Work instructions: Set out exactly, and with nothing added, the line containing "Instruction: Expand the" and every line after it through the final line of the data.
*** Opening Data records ***
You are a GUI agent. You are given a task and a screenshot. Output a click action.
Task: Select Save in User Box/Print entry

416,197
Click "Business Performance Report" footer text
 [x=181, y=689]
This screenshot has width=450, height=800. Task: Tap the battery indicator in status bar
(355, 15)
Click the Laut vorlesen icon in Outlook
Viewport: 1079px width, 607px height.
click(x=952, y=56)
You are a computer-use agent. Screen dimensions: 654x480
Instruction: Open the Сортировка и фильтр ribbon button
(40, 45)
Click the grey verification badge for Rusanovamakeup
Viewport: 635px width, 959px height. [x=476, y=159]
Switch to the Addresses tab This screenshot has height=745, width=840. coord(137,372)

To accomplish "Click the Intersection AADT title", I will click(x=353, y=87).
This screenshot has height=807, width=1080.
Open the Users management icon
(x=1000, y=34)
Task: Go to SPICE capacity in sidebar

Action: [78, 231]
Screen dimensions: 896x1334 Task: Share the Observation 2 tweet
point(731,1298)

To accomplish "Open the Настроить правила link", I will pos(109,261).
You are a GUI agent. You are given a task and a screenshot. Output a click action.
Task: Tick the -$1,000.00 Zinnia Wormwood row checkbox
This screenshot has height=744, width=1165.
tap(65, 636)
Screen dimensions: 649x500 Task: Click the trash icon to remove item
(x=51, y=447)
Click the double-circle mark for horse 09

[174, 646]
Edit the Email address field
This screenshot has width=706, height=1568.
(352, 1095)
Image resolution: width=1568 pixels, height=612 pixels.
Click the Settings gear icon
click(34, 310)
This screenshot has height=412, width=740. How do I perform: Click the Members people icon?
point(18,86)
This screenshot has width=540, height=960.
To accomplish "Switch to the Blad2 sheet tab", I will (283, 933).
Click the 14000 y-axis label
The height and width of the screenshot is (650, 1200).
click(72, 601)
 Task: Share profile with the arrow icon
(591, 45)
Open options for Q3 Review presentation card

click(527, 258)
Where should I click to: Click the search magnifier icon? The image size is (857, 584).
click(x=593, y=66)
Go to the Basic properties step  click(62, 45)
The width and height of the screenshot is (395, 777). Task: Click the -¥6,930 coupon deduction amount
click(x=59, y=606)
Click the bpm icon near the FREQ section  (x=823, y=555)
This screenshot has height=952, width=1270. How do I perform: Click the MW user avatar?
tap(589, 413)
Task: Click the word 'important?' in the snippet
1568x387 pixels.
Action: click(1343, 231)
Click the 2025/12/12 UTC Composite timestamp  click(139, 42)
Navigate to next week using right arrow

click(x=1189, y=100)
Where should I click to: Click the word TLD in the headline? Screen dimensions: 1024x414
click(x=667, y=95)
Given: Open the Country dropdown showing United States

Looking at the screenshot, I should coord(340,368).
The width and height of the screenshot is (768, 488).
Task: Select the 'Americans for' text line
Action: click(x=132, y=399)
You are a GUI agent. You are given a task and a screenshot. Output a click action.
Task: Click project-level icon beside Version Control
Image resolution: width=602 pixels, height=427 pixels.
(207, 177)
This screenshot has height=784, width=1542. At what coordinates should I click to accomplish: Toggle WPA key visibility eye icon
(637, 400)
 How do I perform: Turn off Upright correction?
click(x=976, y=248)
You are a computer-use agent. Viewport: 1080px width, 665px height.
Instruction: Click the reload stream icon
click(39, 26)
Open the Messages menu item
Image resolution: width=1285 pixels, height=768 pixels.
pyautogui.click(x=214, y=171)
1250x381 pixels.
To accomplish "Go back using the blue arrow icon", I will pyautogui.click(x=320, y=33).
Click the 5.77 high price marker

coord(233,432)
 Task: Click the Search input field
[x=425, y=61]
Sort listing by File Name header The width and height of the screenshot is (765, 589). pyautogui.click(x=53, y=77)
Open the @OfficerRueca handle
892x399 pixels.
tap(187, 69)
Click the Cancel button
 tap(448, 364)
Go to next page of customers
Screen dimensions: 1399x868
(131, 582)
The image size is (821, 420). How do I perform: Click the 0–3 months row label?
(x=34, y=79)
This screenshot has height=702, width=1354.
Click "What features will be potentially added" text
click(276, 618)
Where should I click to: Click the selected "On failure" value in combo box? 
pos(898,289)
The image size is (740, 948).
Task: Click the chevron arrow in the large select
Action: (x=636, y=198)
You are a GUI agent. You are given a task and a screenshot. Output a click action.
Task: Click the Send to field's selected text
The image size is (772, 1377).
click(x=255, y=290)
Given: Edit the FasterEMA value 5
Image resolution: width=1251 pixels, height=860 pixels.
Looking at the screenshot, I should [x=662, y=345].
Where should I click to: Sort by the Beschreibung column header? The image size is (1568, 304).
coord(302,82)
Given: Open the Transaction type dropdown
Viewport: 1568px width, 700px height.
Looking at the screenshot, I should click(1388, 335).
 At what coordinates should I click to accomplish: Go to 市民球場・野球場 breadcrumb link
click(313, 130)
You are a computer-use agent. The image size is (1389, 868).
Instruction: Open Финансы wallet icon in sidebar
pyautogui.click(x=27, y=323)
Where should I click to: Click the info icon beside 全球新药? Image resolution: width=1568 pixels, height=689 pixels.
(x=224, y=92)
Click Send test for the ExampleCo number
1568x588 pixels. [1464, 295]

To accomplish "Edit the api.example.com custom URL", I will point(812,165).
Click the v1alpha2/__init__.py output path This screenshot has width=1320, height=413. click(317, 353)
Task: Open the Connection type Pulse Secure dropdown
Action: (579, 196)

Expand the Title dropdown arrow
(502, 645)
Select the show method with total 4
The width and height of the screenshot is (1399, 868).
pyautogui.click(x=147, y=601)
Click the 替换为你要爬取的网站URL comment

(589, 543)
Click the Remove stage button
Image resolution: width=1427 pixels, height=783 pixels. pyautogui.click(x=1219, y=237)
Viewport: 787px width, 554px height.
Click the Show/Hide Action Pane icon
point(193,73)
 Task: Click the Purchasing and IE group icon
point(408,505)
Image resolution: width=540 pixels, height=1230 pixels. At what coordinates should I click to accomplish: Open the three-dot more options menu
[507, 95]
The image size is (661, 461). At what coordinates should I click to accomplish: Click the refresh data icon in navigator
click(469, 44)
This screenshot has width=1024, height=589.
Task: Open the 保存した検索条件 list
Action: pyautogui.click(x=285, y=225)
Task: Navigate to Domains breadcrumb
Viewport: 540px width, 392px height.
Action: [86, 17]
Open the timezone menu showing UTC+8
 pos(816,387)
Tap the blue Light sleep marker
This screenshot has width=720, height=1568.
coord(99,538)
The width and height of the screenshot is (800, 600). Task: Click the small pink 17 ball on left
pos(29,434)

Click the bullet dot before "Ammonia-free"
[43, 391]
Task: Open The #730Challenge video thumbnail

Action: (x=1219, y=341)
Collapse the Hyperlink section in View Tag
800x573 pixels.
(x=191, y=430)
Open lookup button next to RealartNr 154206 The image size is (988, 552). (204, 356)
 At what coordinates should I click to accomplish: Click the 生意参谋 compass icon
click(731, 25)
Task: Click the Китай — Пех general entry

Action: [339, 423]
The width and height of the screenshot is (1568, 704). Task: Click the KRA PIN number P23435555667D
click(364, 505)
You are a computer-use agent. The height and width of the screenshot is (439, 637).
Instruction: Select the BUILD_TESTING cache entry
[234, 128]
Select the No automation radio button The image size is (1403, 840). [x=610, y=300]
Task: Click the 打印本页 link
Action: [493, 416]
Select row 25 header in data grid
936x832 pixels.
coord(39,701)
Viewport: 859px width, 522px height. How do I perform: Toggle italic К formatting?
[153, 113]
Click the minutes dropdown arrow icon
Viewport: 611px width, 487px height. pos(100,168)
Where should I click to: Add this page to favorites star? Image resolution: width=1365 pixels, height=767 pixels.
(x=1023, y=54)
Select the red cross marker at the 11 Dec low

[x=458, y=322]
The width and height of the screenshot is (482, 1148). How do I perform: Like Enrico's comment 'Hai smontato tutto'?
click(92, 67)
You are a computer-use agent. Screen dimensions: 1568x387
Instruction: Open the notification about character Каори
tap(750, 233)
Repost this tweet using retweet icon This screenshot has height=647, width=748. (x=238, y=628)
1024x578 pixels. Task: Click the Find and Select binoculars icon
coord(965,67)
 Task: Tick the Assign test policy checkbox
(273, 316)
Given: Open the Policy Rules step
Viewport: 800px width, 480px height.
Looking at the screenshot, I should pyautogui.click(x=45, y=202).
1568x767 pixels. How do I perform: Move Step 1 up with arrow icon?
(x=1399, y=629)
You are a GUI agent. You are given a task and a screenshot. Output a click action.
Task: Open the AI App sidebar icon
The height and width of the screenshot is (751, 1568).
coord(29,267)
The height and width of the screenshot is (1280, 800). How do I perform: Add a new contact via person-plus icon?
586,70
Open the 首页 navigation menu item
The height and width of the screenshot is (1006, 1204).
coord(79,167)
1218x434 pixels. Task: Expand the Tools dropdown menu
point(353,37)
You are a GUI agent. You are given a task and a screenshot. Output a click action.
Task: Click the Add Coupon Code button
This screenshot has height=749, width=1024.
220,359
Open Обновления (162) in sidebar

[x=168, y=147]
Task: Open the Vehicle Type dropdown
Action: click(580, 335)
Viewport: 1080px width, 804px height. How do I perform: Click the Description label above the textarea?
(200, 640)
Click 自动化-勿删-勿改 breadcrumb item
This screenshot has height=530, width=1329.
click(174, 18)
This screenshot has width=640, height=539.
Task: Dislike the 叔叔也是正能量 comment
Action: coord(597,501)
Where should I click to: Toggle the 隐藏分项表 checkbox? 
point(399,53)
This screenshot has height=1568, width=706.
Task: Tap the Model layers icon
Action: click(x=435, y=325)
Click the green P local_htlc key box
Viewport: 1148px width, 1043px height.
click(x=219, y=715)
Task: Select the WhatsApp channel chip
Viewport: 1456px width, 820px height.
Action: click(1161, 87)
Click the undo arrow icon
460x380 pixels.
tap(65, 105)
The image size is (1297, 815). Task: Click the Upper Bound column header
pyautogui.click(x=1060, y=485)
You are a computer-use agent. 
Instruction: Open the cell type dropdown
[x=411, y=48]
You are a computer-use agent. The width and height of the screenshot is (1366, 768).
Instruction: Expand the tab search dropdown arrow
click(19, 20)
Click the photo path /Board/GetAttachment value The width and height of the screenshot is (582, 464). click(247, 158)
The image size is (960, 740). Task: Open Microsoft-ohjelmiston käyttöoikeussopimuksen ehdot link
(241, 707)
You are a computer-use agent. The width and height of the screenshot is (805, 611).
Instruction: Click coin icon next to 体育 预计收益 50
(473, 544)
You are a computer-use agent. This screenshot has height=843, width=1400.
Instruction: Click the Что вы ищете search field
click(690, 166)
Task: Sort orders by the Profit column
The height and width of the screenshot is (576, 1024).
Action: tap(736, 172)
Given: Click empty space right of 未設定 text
*** Closing Data records ***
Result of this task:
Instruction: Expand the tab search dropdown arrow
click(19, 20)
Click the photo path /Board/GetAttachment value The width and height of the screenshot is (582, 464). click(247, 158)
The image size is (960, 740). Task: Open Microsoft-ohjelmiston käyttöoikeussopimuksen ehdot link
(241, 707)
You are a computer-use agent. The width and height of the screenshot is (805, 611).
Instruction: Click coin icon next to 体育 预计收益 50
(473, 544)
You are a computer-use agent. This screenshot has height=843, width=1400.
Instruction: Click the Что вы ищете search field
click(690, 166)
Task: Sort orders by the Profit column
The height and width of the screenshot is (576, 1024).
Action: tap(736, 172)
Given: Click empty space right of 未設定 text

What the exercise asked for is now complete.